[[ Stored data, beginning ]]

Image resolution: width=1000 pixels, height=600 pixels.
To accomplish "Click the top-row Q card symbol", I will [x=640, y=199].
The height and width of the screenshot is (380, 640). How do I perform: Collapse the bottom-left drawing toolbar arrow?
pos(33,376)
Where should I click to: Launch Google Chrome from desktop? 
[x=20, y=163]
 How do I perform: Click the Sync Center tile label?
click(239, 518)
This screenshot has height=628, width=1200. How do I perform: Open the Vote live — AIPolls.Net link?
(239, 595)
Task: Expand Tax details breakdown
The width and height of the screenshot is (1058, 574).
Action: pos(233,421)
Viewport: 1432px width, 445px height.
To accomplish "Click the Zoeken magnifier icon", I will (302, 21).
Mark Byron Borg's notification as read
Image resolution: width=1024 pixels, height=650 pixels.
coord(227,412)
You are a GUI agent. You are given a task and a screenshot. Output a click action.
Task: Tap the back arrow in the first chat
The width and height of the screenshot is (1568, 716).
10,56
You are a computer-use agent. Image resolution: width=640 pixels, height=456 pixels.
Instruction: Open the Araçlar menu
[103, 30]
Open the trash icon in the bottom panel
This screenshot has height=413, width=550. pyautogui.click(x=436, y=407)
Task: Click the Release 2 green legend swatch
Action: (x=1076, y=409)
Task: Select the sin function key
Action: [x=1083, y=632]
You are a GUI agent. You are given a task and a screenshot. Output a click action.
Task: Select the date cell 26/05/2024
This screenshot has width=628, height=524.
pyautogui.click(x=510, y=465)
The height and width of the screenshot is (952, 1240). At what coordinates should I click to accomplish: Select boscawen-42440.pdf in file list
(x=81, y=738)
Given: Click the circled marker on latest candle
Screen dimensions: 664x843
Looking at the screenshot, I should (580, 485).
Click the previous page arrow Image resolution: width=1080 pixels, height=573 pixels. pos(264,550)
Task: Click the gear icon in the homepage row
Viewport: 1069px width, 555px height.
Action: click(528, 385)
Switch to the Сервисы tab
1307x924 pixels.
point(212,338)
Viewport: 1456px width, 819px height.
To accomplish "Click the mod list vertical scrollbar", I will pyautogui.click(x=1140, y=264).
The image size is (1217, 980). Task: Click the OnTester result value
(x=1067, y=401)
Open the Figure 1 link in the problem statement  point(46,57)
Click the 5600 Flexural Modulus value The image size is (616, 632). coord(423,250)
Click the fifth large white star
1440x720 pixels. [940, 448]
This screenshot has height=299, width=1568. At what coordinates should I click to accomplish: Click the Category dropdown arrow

[[ Stored data, end ]]

Work instructions: Take the lines above and retype all of them exactly.

Written answer:
Image resolution: width=1000 pixels, height=600 pixels.
To accomplish "Click the top-row Q card symbol", I will [x=640, y=199].
The height and width of the screenshot is (380, 640). How do I perform: Collapse the bottom-left drawing toolbar arrow?
pos(33,376)
Where should I click to: Launch Google Chrome from desktop? 
[x=20, y=163]
 How do I perform: Click the Sync Center tile label?
click(239, 518)
This screenshot has height=628, width=1200. How do I perform: Open the Vote live — AIPolls.Net link?
(239, 595)
Task: Expand Tax details breakdown
The width and height of the screenshot is (1058, 574).
Action: pos(233,421)
Viewport: 1432px width, 445px height.
To accomplish "Click the Zoeken magnifier icon", I will (302, 21).
Mark Byron Borg's notification as read
Image resolution: width=1024 pixels, height=650 pixels.
coord(227,412)
You are a GUI agent. You are given a task and a screenshot. Output a click action.
Task: Tap the back arrow in the first chat
The width and height of the screenshot is (1568, 716).
10,56
You are a computer-use agent. Image resolution: width=640 pixels, height=456 pixels.
Instruction: Open the Araçlar menu
[103, 30]
Open the trash icon in the bottom panel
This screenshot has height=413, width=550. pyautogui.click(x=436, y=407)
Task: Click the Release 2 green legend swatch
Action: (x=1076, y=409)
Task: Select the sin function key
Action: [x=1083, y=632]
You are a GUI agent. You are given a task and a screenshot. Output a click action.
Task: Select the date cell 26/05/2024
This screenshot has width=628, height=524.
pyautogui.click(x=510, y=465)
The height and width of the screenshot is (952, 1240). At what coordinates should I click to accomplish: Select boscawen-42440.pdf in file list
(x=81, y=738)
Given: Click the circled marker on latest candle
Screen dimensions: 664x843
Looking at the screenshot, I should (580, 485).
Click the previous page arrow Image resolution: width=1080 pixels, height=573 pixels. pos(264,550)
Task: Click the gear icon in the homepage row
Viewport: 1069px width, 555px height.
Action: click(528, 385)
Switch to the Сервисы tab
1307x924 pixels.
point(212,338)
Viewport: 1456px width, 819px height.
To accomplish "Click the mod list vertical scrollbar", I will pyautogui.click(x=1140, y=264).
The image size is (1217, 980). Task: Click the OnTester result value
(x=1067, y=401)
Open the Figure 1 link in the problem statement  point(46,57)
Click the 5600 Flexural Modulus value The image size is (616, 632). coord(423,250)
Click the fifth large white star
1440x720 pixels. [940, 448]
This screenshot has height=299, width=1568. At what coordinates should I click to accomplish: Click the Category dropdown arrow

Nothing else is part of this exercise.